Bleu, Blanc, Rouge #14 : à Rio, l’équitation française se relève après la chute
Votre blog dicodusport.fr revient pour vous sur un moment de légende réalisé par des sportifs français. Episode 14, cette semaine nous retrouvons les exploits de nos cavaliers à Rio, il y a un peu moins d’un an. Trois médailles dont deux en or par équipes, le bilan est magnifique pour une fédération qui était revenue bredouille de Londres, quatre ans auparavant.
L’équitation française est rentrée des Jeux Olympiques de Londres, en 2012, avec un gros mal de tête. Passés à côté de la compétition, les cavaliers se devaient de remettre leur sport sur de bons rails en prouvant que cet échec était sans lendemain et qu’ils appartenaient toujours à l’élite. Probablement un peu tendres quatre ans plus tôt, ils sont prêts à en découdre outre-Atlantique. Les premiers jours d’épreuves ne sont pas brillants pour la délégation française. Il faut un déclic, c’est l’équitation qui va l’apporter.
Le 9 août, à l’issu d’un final haletant, la France remporte la médaille d’or du concours complet par équipes. En embuscade après le dressage et le cross, les français vont réaliser une épreuve de saut d’obstacles remarquable. Karim Laghouag, puis Thibaut Vallette sortent avec un sans-faute. La médaille se profile et le titre est au bout des sabots des deux derniers chevaux de l’équipe de France. Mais voilà, la perfection n’est pas de ce monde, et Mathieu Lemoine fait corps avec un animal tendu par l’enjeu. Il se crispe sur le final et se voit pénalisé par deux fois sur les deux derniers obstacles. Désormais le titre s’éloigne. Mais celui qui s’élance pour faire la décision finale, c’est un crack ! Astier Nicolas n’a que 27 ans, mais il a du sang froid qui coule dans ses veines. Il ne ressent aucune pression au moment de réaliser un nouveau parcours parfait. La médaille est assurée et lorsque, à tour de rôle, la légende néo-zélandaise Mark Todd et l’australien Christopher Burton, font des fautes, c’est carrément la Marseillaise que l’on s’apprête à entendre raisonner à Deodoro. Voici le premier titre olympique de la délégation française à Rio et c’est l’équitation qui le ramène.
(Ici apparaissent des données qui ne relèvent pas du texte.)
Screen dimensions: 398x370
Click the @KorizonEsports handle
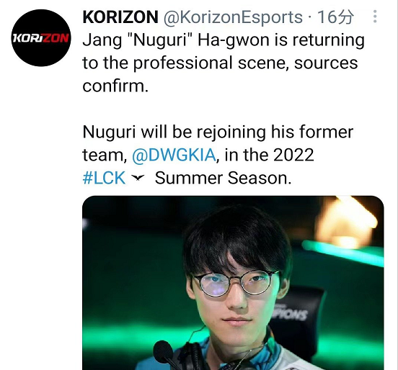[x=233, y=17]
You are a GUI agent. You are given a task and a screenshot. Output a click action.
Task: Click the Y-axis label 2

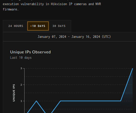(21, 85)
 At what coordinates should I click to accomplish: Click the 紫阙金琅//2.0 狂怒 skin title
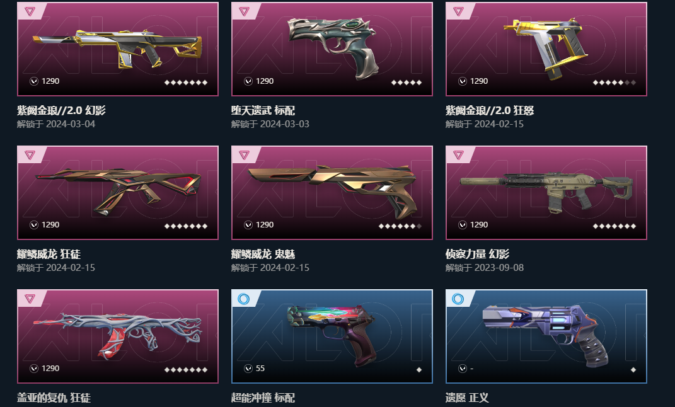click(490, 110)
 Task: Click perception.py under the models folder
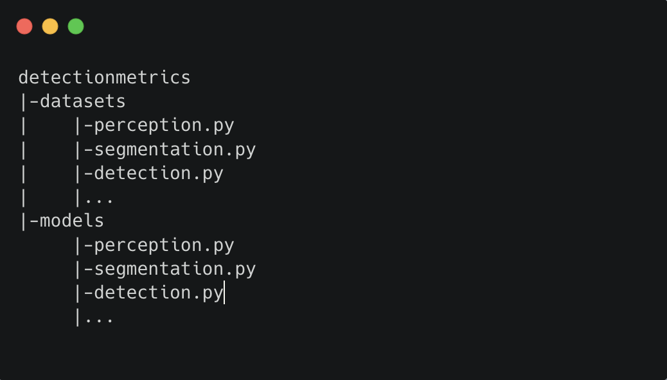coord(164,246)
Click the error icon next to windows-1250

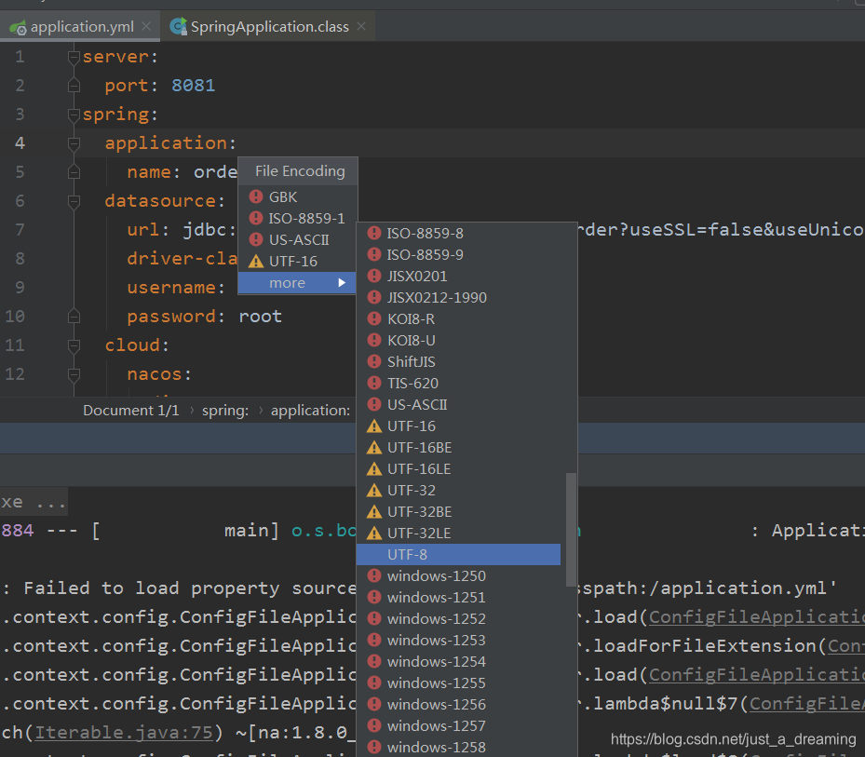coord(376,575)
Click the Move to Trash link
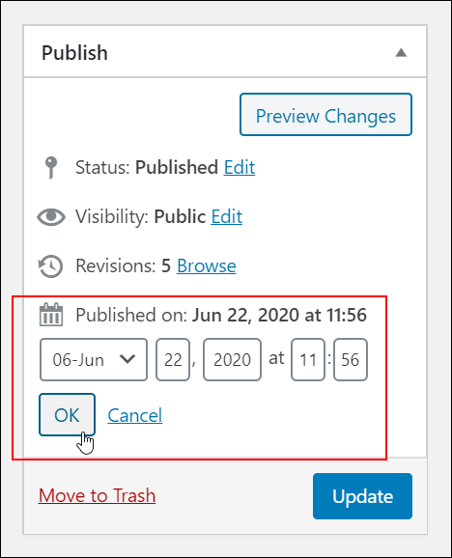The width and height of the screenshot is (452, 558). [x=97, y=495]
Parmi les vingt-cinq meilleurs cavaliers après le concours par équipes, l’hyper-régulier Astier Nicolas se présente pour un second passage devant les obstacles pour, cette fois-ci, décrocher une médaille en individuel. Il ne commet qu’une erreur et termine à la seconde place. Deuxième médaille de la journée pour le toulousain.
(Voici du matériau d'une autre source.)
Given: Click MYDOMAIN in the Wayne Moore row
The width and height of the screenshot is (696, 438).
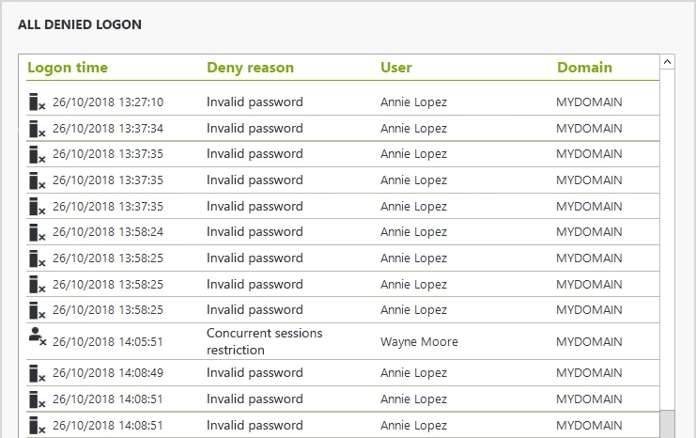Looking at the screenshot, I should pos(589,342).
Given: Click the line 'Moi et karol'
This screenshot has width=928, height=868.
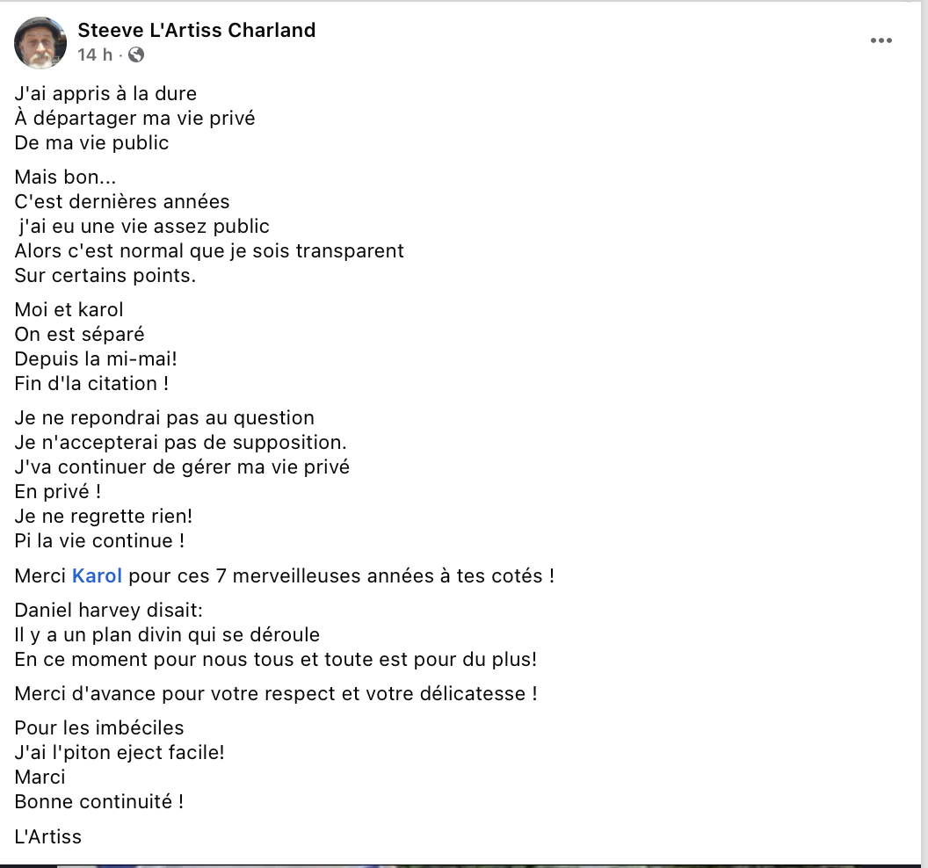Looking at the screenshot, I should tap(69, 309).
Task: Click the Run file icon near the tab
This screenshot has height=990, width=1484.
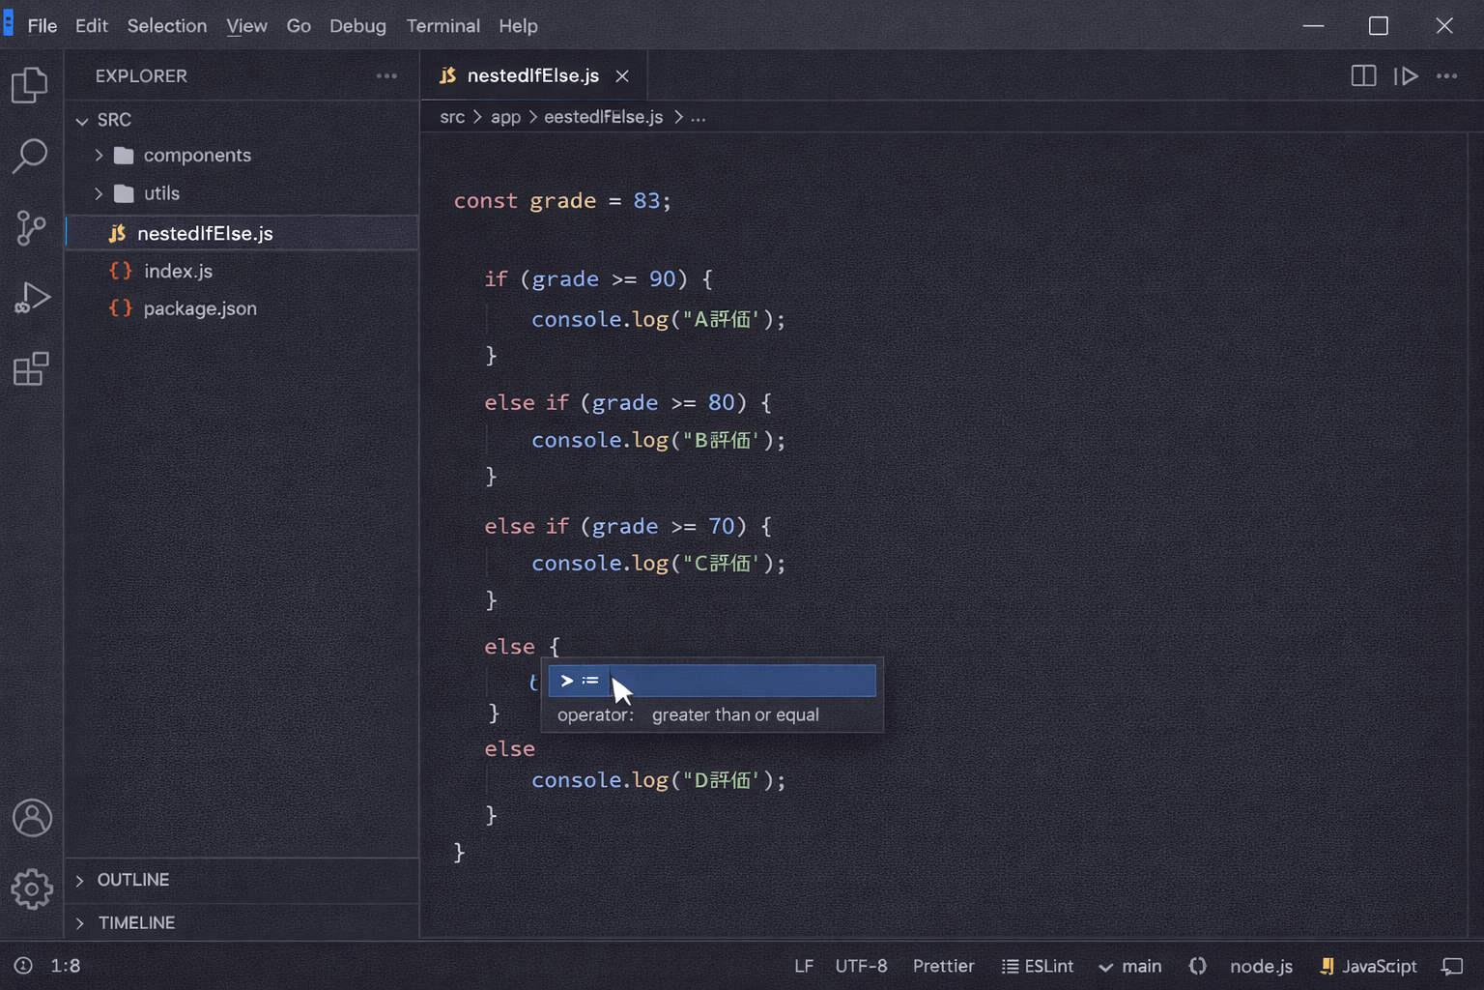Action: 1407,75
Huit jours plus tard, l’équipe de France d’équitation va revivre une journée exceptionnelle. Cinquième après la première journée de compétition, l’équipe de saut d’obstacles va réussir trois passages quasi-parfait. Alors que leur leader Simon Delestre, numéro un mondial, devait déclarer forfait pour l’ensemble des compétitions suite à la blessure de son cheval, les Bleus allaient montrer des ressources inattendues. Son remplaçant Philippe Rozier, en difficulté la veille, ne concède qu’un simple point de pénalité pour dépassement de temps. Les passages de Kevin Staut et de Roger Yves Bost se font sans fautes, bien qu’un point de pénalité est infligé à ce dernier pour dépassement de temps également. Pénélope Leprevost peut fêter la deuxième médaille d’or du clan français sans même avoir à sauter, étant donné que sa chute lors des qualifications ne lui donne aucune chance de bien figurer dans le concours individuel. L’équipe de France olympique décroche là sa trentième médaille et la huitième en or, quarante ans après le dernier titre olympique dans cette épreuve, c’était à Montréal en 1976, où figurait notamment Marcel Rozier, le père de Philippe Rozier, fraîchement couronné.
À la fin de cette quinzaine historique, l’équitation française peut se targuer d’avoir retrouvé sa place parmi les toutes meilleurs nations de son sport et peut se féliciter de ses décisions prises à la suite de l’olympiade calamiteuse de Londres. La formation française est un exemple connu et reconnu et l’implication de Nicolas Touzaint, champion olympique par équipes à Athènes en 2004, dans un rôle de réserviste de luxe aura portée ses fruits.